2. kompitaltät mit wow prüfen
3. ggf. anti alysing deaktivieren


----------



## Kuhrt (14. November 2007)

das kenn ich irgentwoher loca... meine geforce 6800gs hat auch solche probs alle paar tage bekomme ich mitten im game ähnliche grafikbugs...

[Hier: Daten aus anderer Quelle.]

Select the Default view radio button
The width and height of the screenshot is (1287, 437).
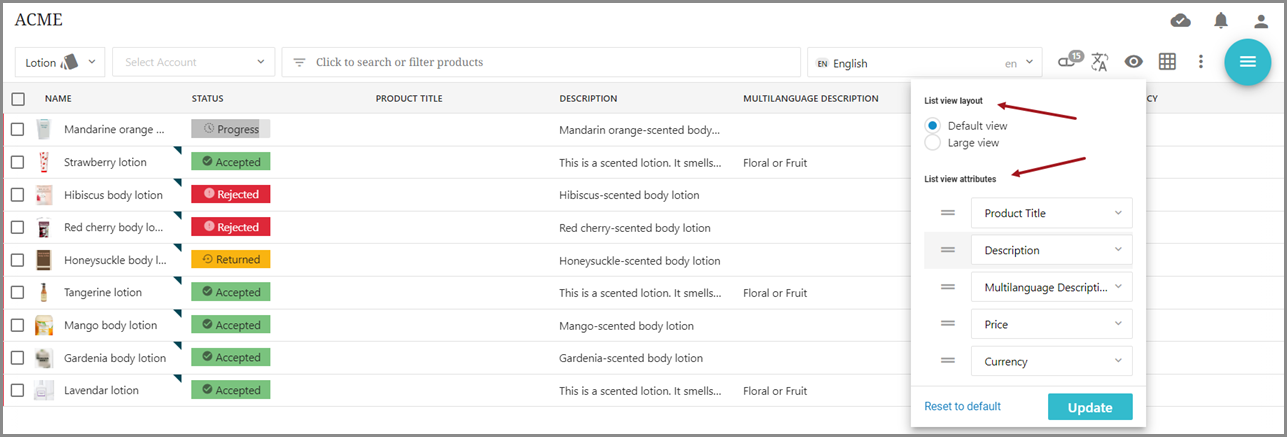933,126
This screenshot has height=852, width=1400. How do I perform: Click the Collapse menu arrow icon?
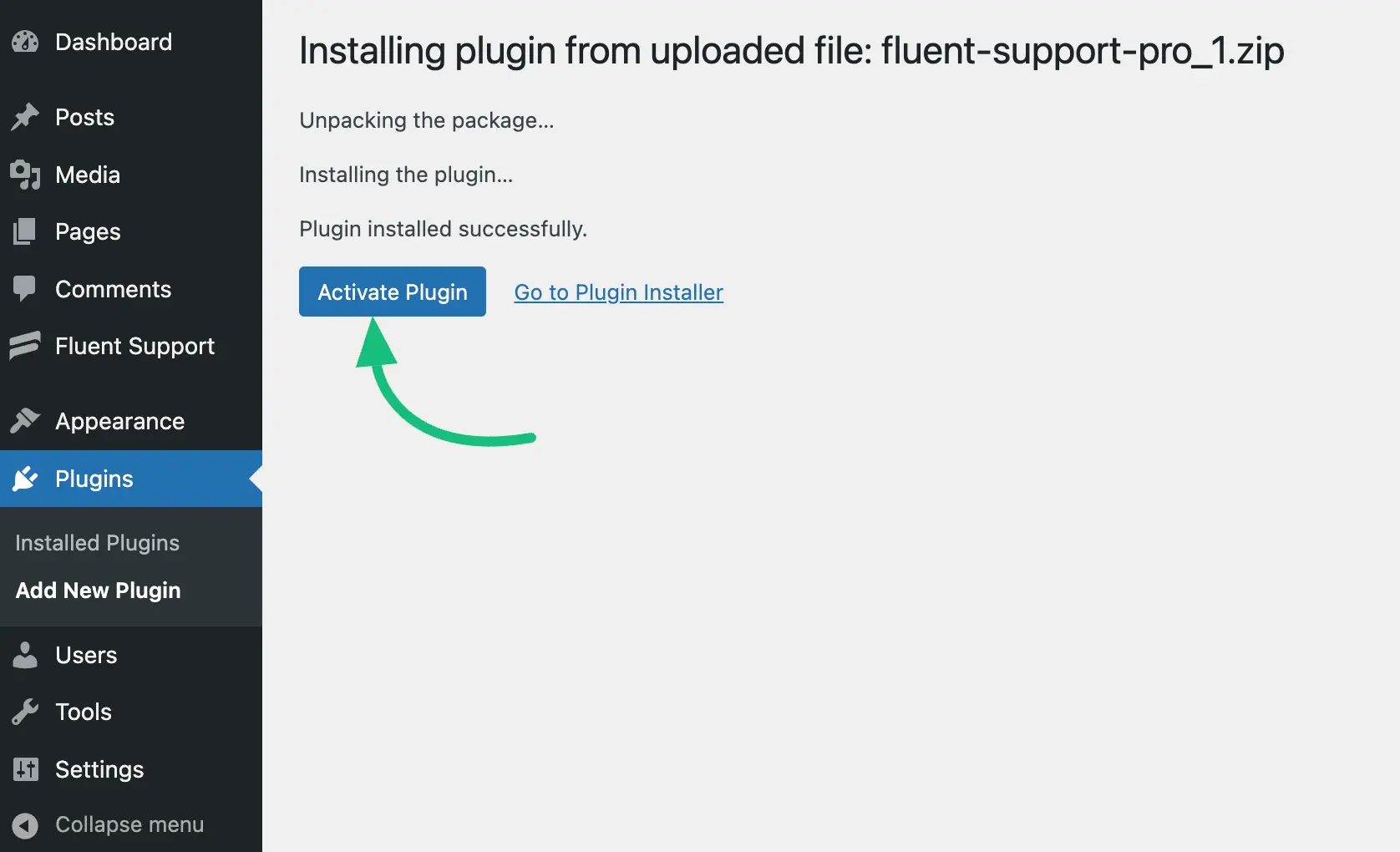click(x=25, y=825)
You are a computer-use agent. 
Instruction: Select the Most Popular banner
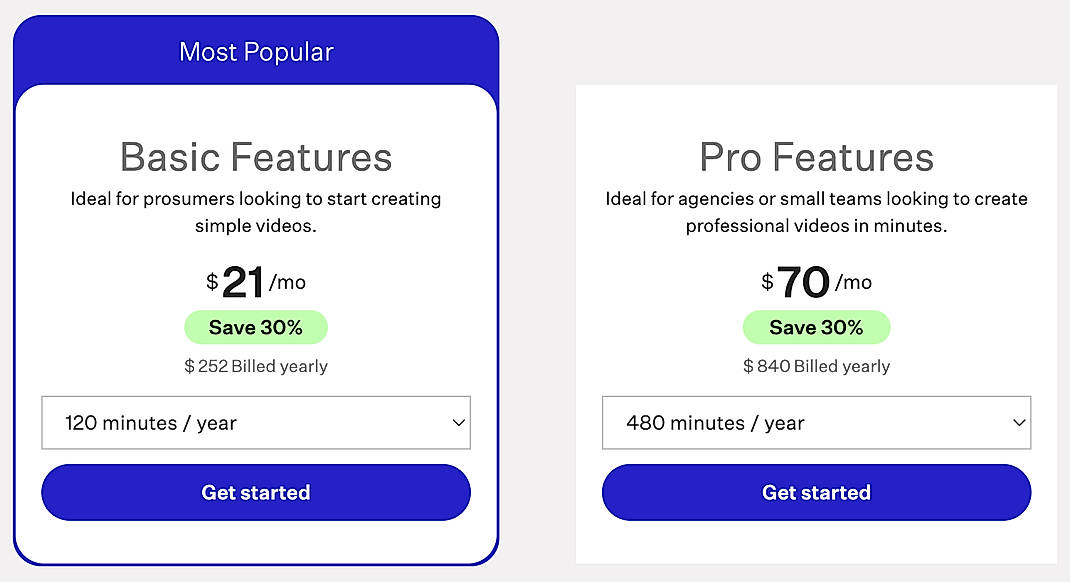(x=255, y=51)
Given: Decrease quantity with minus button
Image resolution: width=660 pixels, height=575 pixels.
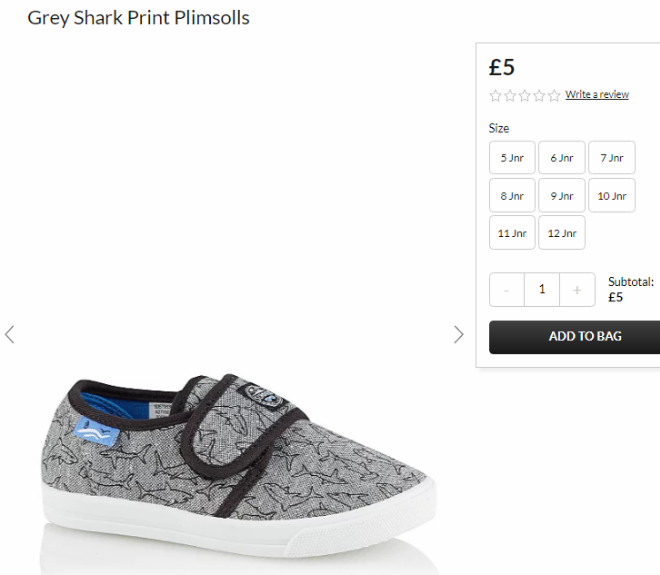Looking at the screenshot, I should tap(507, 290).
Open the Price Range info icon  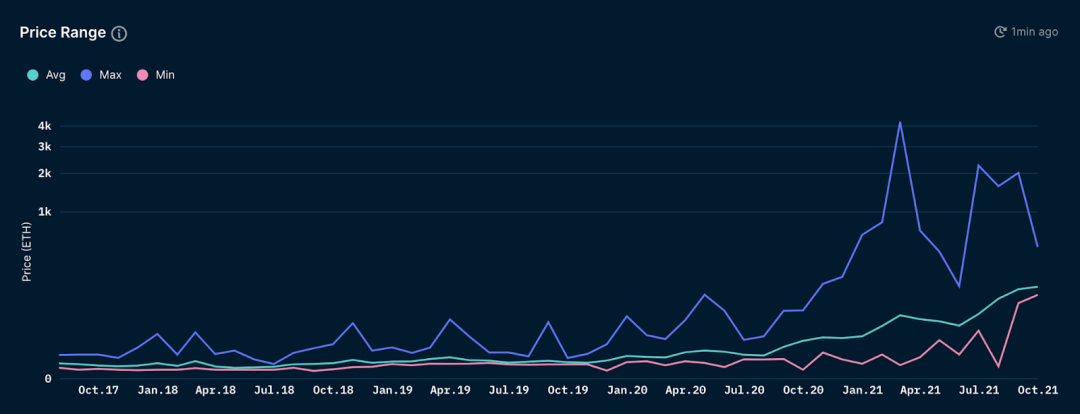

denke auch es liegt an den treibern was mich aber wundert da ich eigtl mit Forceware noch nie probs hatte hmmmm ...


----------



## Mondenkynd (14. November 2007)

Redwings schrieb:


> Hallo zusammen,musste grad notgedrungen ne Radeon 9800pro in meinem Rechner einbauen!
> Da ich nen WoW zocker bin würd ich gern wissen wie man diese Karte am besten auf das Spiel abstimmt...momentan ist es mehr am Ruckeln wie alles andere und eigentlich müsste diese Karte das locker packen oder?
> Gruss Redwings
> Ps:Neuste Treiber sind installiert!
> Ich freue mich über jede Antwort.



Eigentlich ja aber Pros sind immer die letzte Wahl an Grafikkarten.


----------



## talsimir (4. April 2008)

Loca schrieb:


> Hab ein problem hab eine NVIDIA GeForce 7600 gs Grafikkarte und seit paar tage nach ca. 1 minute eingeloggen sieht so aus bei der Grafik:
> 
> 
> 
> ...



Hatte das selbe Problem lag daran das sich meine Grafikkarte nicht mit meinem Mainboard so verstand wie ich es wollte.-Ergo: Musste neue Graka einbauen 


			Dieser Inhalt steht nur eingeloggten Mitgliedern zur Verfügung.
        

.


----------